Thanks for all your comments.
I think I'll suggest to my sister that she gets two 1GB Western Digital My Passport Studio drives (I've read a couple of reviews and they seem a good buy) where one is used with Time Machine for hourly backups while the other one is used for off-site archive backups (in case of theft, fire etc.).
I'm not sure what would be the easiest/best software to use for the archive backups but Carbon Copy Cloner shouldn't be such a bad choice, right? The free version still works with 10.6 Snow Leopard which she has, so she won't have to buy the current version which is US$ 40 IIRC.
Yes, USB would probably suffice, but since she uses those ports for other things then Firewire 800 would be better in my opinion.

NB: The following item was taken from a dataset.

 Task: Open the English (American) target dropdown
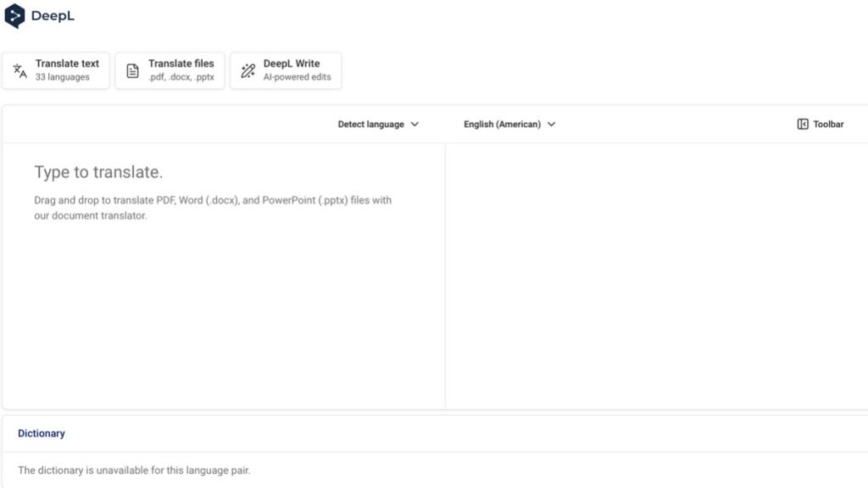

As for the bus-power problems mentioned in this thread: I've personally got problems I believe relate to that, but that's with a 1.67GHz Powerbook G4 and multiple Firewire drives and not just a single drive as my sister will be using. My Powerbook has a bus-powered
G-tech Mini drive attached to the Firewire 400 port and a
Proavio S4UF (4-bay hard drive rack) which goes to the Firewire 800 port. For some reason file copies run really, really slow at times when using both drive enclosures (I usually just have 1 or 2 drives in their bays running at once with the rack), so in cases like that I have nothing else to do than physically switch off the G-drive Mini (there's no response when trying to unmount it from the Finder) which of course results in a warning/error message about unmounting it incorrectly. But all of a sudden the Proavio drive continues copying files again (what's really strange about this is that just the G-tech drive is bus-powered. The Proavio enclosure is AC-powered and also runs on the Firewire 800 connector, but I think I've read somewhere that Firewire 400 and 800 share the same data-bus hardware).

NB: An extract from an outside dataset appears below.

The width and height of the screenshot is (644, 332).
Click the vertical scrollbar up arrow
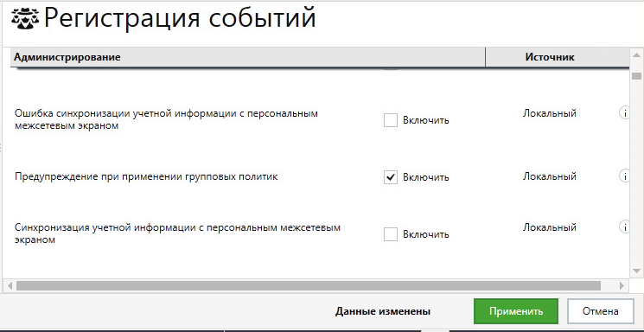636,55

It could also have something to do with the Proavio containing Western Digital "Green" drives which automatically spin down after a very short period of time according to various threads on the subject. Apparently this is a Western Digital Firmware feature, but I'm not sure if Mac users are affected or not. In any case WD only supplies a firmware utility for MS-DOS, so there's not much I can do about it.
But my sister likely won't have to deal with this kind of stuff using just a single external drive. There should be plenty of power available for that on a Macbook Pro.